Pourtant, notre héros estime que rien ne l'assure que le projet sera
pilotable dans la réalité. Le fournisseur informatique s'interroge : "En quoi est-on assuré de réduire les frais de
gestion de 50% ? D'ailleurs est-ce là l'indicateur pertinent pour rendre
compte de l'efficacité de l'implantation de nouveaux matériels et logiciels ?
Les actions à mener sont-elles de nature exclusivement informatiques ? Pourquoi
d'ailleurs se limiter à l'informatique interne et à ne pas s'intéresser à
l'informatique de gestion du réseau de distribution ?" Aussi, le fournisseur cherche à situer les informations
fournies dans une taille particulière parmi toutes les tailles que comporte
des familles de calibres, taille qui pourrait s'appeler "Buts
tactiques" et "Domaines de gestion". Il est effectif que
"50%" est une valeur particulière tout comme les frais de gestion
sont une catégorie particulière de frais. Par rapport à quels calibres et à
quelles tailles de ceux-ci, il serait possible d'apprécier les variations
liées à la performance exigée. Pour le reste, rien ne permet encore de spécifier la
nature de l'action ou des actions qui aboutiraient à une
"réduction", ni la composition des frais en question. Allons voir
ce qui pourrait être le calibre d'un substrat "frais de gestion"
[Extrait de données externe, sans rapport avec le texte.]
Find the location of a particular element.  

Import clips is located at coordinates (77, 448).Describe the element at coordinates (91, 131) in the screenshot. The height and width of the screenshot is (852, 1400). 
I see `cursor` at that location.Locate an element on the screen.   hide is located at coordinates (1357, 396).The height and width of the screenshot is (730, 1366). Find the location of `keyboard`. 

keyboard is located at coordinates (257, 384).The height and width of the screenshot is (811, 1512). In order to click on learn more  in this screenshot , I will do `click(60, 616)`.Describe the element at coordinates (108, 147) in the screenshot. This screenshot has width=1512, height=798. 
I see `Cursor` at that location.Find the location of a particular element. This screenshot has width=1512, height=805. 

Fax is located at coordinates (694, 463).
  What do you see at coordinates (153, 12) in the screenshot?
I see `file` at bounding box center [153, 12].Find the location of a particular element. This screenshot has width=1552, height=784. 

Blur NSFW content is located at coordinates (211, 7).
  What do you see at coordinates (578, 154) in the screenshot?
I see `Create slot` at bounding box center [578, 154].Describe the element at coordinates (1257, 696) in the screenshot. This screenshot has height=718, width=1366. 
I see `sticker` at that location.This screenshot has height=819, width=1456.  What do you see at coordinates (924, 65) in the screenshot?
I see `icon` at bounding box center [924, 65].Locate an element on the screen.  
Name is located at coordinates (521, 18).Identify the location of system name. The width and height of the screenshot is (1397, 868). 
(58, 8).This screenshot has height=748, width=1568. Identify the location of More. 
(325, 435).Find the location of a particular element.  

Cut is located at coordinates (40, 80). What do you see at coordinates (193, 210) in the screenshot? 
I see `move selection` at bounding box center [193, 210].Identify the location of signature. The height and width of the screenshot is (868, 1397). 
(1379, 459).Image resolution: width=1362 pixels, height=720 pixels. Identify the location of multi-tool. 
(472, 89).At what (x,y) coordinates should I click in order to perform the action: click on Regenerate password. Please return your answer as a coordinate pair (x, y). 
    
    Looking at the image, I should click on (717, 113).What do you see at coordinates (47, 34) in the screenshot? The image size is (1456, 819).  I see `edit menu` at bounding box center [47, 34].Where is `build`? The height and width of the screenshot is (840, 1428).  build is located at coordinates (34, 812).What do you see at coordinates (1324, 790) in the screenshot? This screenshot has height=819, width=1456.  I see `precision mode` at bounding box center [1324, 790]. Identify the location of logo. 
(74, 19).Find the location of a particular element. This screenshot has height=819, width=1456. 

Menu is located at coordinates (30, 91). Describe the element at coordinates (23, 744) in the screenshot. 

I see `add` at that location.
pense le fournisseur. Dans l'incertitude, pourquoi remettre en cause la
parole du Directeur Administratif et Financier alors que comme l'on dit
"étant dans la place, il sait de quoi il parle et ce qu'il est possible
de faire". Pourtant le fournisseur informatique choisit de remettre
en cause la formulation de l'objectif. Il oriente le diagnostic préalable sur
la nature et la composition des frais de gestion en général, ce qui l'amène à
déborder du champ de responsabilité de son interlocuteur privilégié :
"avant de m'engager à proposer telle ou telle action, sur quoi au juste
faut-il agir ?". Le questionnement de notre fournisseur informatique est
permis par le fait qu'il recherche les calibrages sous-jacent à la
performance attendue. La série de questions suivantes que se pose le
fournisseur peut être redistribuée selon les quatre types de calibrage que
nous avons analysé : - "pourquoi
cette valeur de "50 %" en particulier ?" * le calibrage général des "buts tactiques"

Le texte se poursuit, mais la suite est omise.